L’aspect intérieur de la fusée, tout d’abord, est le même, tant en ce qui concerne la salle de commande que la salle des couchettes.
Il y a aussi le thème du passager clandestin involontaire, qui se retrouve envoyé dans l’espace malgré lui : les Dupondt chez Hergé, Ismaïl dans le film de Wahab.
Le personnage du docteur Charfen, en dépit de son physique athlétique, fait écho à plusieurs reprises au professeur Tournesol. Les scènes où ses coéquipiers tentent de lui faire reprendre conscience rappellent celles où Tournesol a lui-même pris un coup sur la tête et est devenu apathique. Comme le capitaine Haddock, Ismaïl se cache sous un drap pour tenter de lui faire peur afin de provoquer un choc salvateur.
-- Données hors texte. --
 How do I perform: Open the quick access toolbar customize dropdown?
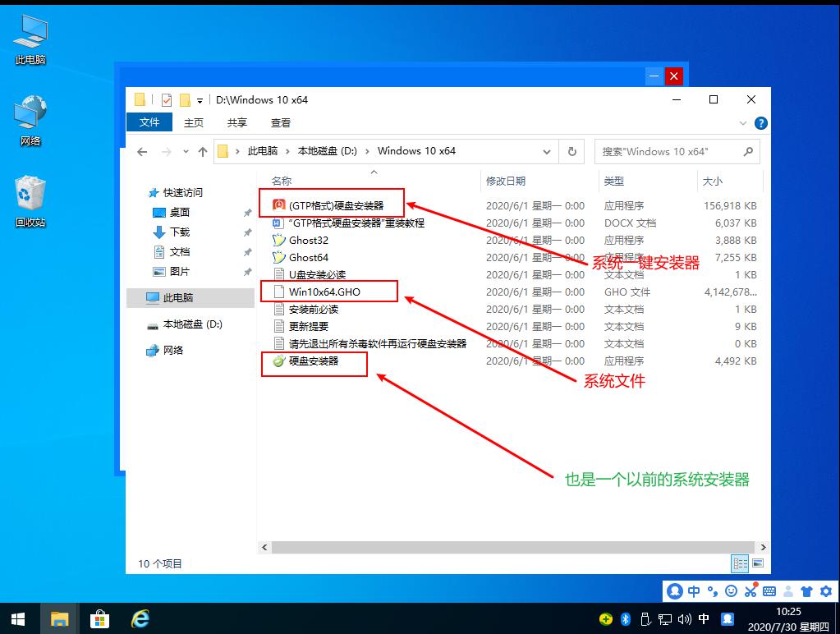pyautogui.click(x=200, y=100)
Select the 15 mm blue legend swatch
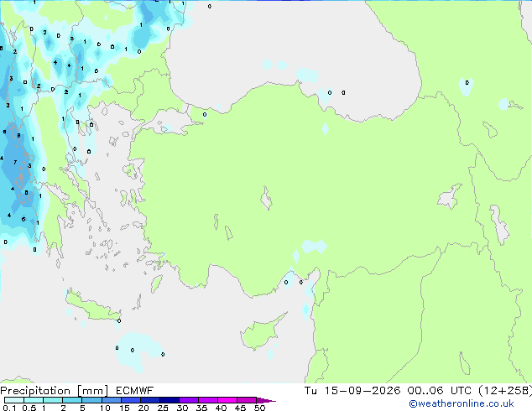This screenshot has height=411, width=532. tap(130, 400)
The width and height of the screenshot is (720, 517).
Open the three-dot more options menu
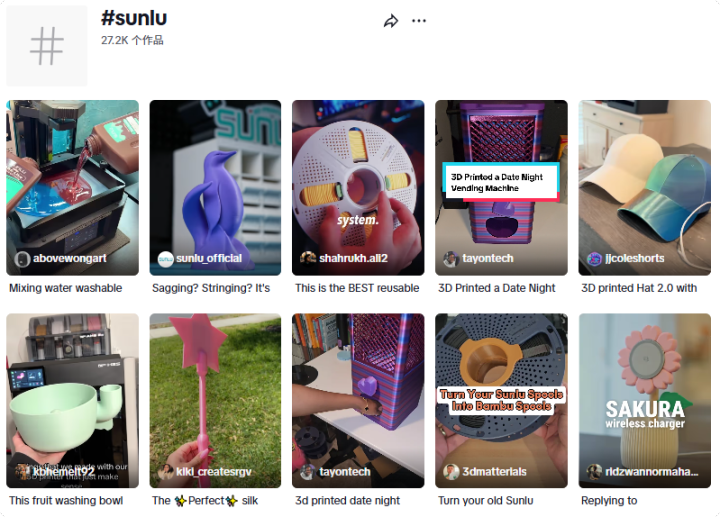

Comme Haddock aussi, il se saoule durant le voyage.
Comme Haddock encore, il est confronté avec surprise aux effets de l’apesanteur sur les bouteilles.
Comme Haddock toujours, il décide, enhardi par l’alcool, de quitter seul la fusée et laisse une lettre pour expliquer les raisons de son départ. « Je rentre à Moulinsart » écrit Haddock, « je retourne en Égypte » écrit Ismaïl.
Et comme Tintin, Rouchdy enfile lui aussi un scaphandre et part à la rescousse de son ami dans l’espace, et tout comme le héros de Hergé il parvient à le sauver grâce à une corde.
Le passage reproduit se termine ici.